Kofta curry - a saucy dish of gently spiced meatballs - is often made with meat. But this one, based on my grandfather's, swaps in a mash of beans. Bound with bread crumbs and seasoned with ginger, garlic, green chile and herbs, it's a variation full of flavor and texture. Have it with some flatbread and some sliced cucumber in yogurt, or spooned over a bowl of rice. It's also delicious in a sandwich the next day. Note: To make it with lamb, as in his original version, substitute 1 1/2 pounds ground lamb for the beans. Soak the bread crumbs in 1/2 cup whole milk first, then squeeze out any extra liquid before adding them to the mixing bowl.
Provided by Tejal Rao
Categories dinner, beans, vegetables, main course
Time 1h
Yield 4 servings
Number Of Ingredients 18
Steps:
- Put the garlic, ginger and green chiles in a food processor, and pulse until you have a coarse paste. Put half the paste into a large bowl. Set the rest aside.

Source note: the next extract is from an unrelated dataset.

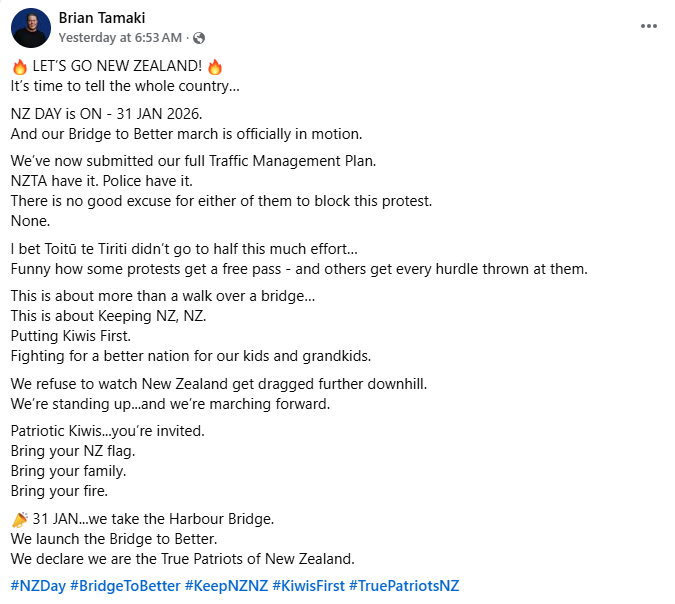675x604 pixels.
Task: Click the party popper emoji by 31 JAN
Action: [x=19, y=518]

- Add the beans, spring onions, fresh herbs, bread crumbs, egg, garam masala, chile powder and salt to the large bowl with the paste. Mix well with a fork, mashing up the beans as you go into small pieces.
- Heat the oven to 400 degrees and line a sheet pan with parchment paper. Shape the mixture into 1-inch balls and arrange on the pan. Drizzle with 2 tablespoons oil, and bake until lightly browned, about 25 minutes. Set aside.
- Meanwhile, heat the remaining oil in a large skillet over medium. Sauté the onion until soft and translucent, about 5 minutes. Add the remaining garlic, ginger and chile paste, and sauté until light golden brown, about 10 minutes. If using fresh tomatoes, purée them until smooth in the food processor. Stir the tomato purée or crushed tomatoes, coriander and cumin into the skillet, and simmer for about 20 minutes, stirring occasionally.
- Add the kofta to the skillet, and turn the heat to low. If necessary, add enough water for the liquid to come about two-thirds of the way up the sides of the meatballs, then simmer another 15 minutes, stirring occasionally, until the kofta are warmed through and the sauce has thickened. Season with salt and pepper, and garnish with a light dust of garam masala and some extra herbs.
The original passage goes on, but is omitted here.